(begin)

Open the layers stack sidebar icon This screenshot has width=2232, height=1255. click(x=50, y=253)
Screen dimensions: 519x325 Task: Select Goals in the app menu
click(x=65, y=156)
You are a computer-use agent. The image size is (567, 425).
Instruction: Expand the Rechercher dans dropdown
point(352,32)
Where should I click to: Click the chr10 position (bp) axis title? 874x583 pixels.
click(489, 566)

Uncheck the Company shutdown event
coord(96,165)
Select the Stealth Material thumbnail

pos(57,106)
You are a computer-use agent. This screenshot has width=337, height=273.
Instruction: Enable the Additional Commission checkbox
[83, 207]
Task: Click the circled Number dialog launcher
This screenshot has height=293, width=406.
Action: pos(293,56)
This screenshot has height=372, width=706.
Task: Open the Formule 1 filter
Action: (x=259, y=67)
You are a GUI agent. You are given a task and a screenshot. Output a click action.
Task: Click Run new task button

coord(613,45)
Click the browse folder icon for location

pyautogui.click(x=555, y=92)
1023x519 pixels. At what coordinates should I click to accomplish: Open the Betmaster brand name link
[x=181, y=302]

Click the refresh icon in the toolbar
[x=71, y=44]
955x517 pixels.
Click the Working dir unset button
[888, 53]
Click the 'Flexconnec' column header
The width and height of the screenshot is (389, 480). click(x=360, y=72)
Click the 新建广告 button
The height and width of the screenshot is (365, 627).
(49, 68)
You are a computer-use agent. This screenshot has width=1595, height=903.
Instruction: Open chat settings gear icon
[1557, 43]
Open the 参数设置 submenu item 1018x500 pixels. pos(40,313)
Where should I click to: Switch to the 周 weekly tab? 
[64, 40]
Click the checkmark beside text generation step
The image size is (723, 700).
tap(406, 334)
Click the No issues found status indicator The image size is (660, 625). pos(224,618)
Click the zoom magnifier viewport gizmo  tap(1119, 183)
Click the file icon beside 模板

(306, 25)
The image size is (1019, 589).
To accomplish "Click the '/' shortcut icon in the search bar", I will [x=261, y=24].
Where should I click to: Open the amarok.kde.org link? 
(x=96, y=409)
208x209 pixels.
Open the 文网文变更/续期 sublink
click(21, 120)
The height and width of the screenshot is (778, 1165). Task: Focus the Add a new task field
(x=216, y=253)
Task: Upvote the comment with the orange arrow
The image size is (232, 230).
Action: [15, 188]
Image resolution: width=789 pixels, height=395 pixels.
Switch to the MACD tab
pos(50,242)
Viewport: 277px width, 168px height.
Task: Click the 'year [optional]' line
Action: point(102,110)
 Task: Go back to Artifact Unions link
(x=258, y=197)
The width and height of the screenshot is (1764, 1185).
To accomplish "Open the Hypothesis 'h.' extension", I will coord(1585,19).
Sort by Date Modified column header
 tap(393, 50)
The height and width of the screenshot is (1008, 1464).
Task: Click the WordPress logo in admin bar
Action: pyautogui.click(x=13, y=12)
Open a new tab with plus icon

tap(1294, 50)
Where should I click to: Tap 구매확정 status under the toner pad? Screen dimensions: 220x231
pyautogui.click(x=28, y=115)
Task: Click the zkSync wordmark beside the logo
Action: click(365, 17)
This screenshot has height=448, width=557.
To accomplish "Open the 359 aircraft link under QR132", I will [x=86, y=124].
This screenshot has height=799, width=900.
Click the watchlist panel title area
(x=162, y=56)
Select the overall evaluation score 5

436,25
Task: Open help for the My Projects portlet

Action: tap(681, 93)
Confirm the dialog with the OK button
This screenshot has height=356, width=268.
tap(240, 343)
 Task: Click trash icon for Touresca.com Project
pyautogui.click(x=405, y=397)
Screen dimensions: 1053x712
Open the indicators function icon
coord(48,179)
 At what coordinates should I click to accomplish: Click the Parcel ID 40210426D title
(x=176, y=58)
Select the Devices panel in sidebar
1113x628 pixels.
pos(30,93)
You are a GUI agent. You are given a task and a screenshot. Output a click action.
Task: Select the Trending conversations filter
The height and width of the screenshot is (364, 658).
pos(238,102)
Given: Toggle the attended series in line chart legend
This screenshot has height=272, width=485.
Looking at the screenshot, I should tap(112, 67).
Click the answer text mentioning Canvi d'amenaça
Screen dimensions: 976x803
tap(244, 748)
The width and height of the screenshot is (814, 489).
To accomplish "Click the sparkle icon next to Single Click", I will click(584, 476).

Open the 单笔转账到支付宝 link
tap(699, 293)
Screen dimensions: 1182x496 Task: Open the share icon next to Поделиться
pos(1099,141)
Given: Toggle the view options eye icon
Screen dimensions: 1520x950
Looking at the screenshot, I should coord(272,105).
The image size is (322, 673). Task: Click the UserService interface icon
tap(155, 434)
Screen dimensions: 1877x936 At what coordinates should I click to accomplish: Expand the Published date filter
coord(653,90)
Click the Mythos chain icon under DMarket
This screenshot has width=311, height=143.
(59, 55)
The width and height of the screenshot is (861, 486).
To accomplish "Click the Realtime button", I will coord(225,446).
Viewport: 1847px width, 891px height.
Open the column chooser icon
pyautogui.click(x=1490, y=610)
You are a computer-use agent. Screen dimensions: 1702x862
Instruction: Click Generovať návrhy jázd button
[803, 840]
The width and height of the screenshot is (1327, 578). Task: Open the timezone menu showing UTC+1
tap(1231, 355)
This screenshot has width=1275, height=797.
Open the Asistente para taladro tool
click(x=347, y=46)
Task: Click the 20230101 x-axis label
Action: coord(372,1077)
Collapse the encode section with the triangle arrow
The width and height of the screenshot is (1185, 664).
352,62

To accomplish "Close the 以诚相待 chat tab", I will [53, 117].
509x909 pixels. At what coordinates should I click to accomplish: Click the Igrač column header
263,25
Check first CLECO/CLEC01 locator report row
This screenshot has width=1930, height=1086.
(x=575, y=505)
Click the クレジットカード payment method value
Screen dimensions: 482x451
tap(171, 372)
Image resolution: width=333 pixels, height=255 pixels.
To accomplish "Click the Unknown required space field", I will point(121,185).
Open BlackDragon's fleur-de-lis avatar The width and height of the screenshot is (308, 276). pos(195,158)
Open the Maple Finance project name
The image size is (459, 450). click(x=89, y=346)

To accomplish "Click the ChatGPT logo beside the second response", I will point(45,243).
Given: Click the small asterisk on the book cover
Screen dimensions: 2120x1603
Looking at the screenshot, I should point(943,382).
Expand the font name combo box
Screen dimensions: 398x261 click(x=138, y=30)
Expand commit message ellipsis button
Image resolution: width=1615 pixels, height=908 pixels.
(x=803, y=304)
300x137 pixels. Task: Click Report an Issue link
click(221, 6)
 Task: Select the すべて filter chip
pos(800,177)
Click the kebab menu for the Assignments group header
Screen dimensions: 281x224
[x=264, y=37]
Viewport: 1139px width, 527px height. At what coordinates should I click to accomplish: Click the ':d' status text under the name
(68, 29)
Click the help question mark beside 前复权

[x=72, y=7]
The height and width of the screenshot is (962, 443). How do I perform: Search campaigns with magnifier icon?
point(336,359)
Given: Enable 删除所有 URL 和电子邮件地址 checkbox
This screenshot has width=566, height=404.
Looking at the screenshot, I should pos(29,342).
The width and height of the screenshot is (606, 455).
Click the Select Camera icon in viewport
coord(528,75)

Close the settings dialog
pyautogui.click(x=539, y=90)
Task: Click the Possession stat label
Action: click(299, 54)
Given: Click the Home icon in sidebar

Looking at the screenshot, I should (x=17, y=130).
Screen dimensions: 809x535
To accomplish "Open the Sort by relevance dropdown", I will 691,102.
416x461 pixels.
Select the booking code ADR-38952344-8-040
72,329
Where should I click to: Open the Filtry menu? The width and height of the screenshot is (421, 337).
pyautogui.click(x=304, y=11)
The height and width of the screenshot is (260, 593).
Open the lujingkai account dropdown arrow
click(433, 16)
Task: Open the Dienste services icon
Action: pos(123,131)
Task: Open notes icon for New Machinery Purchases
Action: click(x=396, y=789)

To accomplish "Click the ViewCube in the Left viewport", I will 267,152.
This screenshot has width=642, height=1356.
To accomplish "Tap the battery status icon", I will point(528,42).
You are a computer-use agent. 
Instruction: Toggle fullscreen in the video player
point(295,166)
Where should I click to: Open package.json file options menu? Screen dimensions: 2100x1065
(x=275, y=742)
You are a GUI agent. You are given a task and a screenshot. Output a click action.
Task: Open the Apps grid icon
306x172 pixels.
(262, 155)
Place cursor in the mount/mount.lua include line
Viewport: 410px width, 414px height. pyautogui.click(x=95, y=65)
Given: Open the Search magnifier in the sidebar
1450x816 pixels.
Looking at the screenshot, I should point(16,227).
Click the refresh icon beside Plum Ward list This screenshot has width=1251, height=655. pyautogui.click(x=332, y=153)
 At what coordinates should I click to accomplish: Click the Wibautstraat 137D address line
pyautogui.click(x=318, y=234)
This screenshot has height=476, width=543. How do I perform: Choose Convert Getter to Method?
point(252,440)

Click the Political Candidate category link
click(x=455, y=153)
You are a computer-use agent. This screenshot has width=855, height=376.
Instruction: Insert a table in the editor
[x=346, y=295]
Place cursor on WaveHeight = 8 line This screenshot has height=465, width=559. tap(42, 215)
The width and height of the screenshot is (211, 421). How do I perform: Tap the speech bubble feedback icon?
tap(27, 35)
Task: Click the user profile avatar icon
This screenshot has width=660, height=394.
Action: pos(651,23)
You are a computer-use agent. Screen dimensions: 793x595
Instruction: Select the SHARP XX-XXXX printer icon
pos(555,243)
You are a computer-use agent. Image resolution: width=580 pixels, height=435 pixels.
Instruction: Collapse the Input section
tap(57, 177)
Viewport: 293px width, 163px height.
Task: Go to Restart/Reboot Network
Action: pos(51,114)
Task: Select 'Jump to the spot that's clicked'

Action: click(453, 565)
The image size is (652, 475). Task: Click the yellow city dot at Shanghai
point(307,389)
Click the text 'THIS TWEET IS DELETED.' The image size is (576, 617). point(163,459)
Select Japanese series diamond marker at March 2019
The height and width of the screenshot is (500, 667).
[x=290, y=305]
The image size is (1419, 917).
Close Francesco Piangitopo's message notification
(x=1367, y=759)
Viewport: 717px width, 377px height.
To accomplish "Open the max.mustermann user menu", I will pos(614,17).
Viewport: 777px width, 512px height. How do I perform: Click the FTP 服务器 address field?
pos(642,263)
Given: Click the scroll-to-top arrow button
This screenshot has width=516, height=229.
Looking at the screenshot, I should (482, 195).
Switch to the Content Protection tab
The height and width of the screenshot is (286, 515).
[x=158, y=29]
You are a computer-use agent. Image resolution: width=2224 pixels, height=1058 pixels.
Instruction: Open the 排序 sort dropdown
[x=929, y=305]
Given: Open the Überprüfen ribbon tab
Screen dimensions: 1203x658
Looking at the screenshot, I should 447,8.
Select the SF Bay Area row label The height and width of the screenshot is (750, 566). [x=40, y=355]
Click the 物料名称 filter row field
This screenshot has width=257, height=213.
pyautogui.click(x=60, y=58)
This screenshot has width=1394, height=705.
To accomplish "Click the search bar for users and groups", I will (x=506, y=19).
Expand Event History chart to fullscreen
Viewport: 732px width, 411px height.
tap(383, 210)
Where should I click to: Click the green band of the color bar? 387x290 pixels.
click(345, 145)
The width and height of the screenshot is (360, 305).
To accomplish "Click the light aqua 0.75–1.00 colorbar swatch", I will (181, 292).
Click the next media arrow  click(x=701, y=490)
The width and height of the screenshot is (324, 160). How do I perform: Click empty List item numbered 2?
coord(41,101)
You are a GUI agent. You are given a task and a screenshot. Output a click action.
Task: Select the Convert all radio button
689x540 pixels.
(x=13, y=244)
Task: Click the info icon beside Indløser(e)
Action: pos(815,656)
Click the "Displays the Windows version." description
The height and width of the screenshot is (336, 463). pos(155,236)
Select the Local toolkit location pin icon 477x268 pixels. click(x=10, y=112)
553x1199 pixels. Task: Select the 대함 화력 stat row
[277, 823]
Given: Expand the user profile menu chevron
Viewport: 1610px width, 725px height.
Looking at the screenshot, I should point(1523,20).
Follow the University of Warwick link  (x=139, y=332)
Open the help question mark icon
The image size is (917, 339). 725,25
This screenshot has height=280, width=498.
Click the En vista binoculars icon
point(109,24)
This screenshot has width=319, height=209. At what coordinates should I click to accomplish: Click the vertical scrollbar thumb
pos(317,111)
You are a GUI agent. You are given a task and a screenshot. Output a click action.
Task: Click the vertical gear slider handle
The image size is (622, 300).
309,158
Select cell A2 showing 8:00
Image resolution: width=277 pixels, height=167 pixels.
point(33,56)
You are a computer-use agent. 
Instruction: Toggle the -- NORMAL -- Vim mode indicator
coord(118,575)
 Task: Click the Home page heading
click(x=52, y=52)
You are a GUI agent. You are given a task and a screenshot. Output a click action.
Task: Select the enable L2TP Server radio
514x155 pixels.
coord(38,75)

(end)

=== TASK DESCRIPTION ===
Replace "search bar" with "search field" in the part of the items that opens with the line containing "Given: Open the Überprüfen ribbon tab" and closes with the line containing "click(345, 145)". Return only those lines, with everything else unchanged.

=== SOLUTION TO THE EXERCISE ===
Given: Open the Überprüfen ribbon tab
Screen dimensions: 1203x658
Looking at the screenshot, I should 447,8.
Select the SF Bay Area row label The height and width of the screenshot is (750, 566). [x=40, y=355]
Click the 物料名称 filter row field
This screenshot has width=257, height=213.
pyautogui.click(x=60, y=58)
This screenshot has width=1394, height=705.
To accomplish "Click the search field for users and groups", I will (x=506, y=19).
Expand Event History chart to fullscreen
Viewport: 732px width, 411px height.
tap(383, 210)
Where should I click to: Click the green band of the color bar? 387x290 pixels.
click(345, 145)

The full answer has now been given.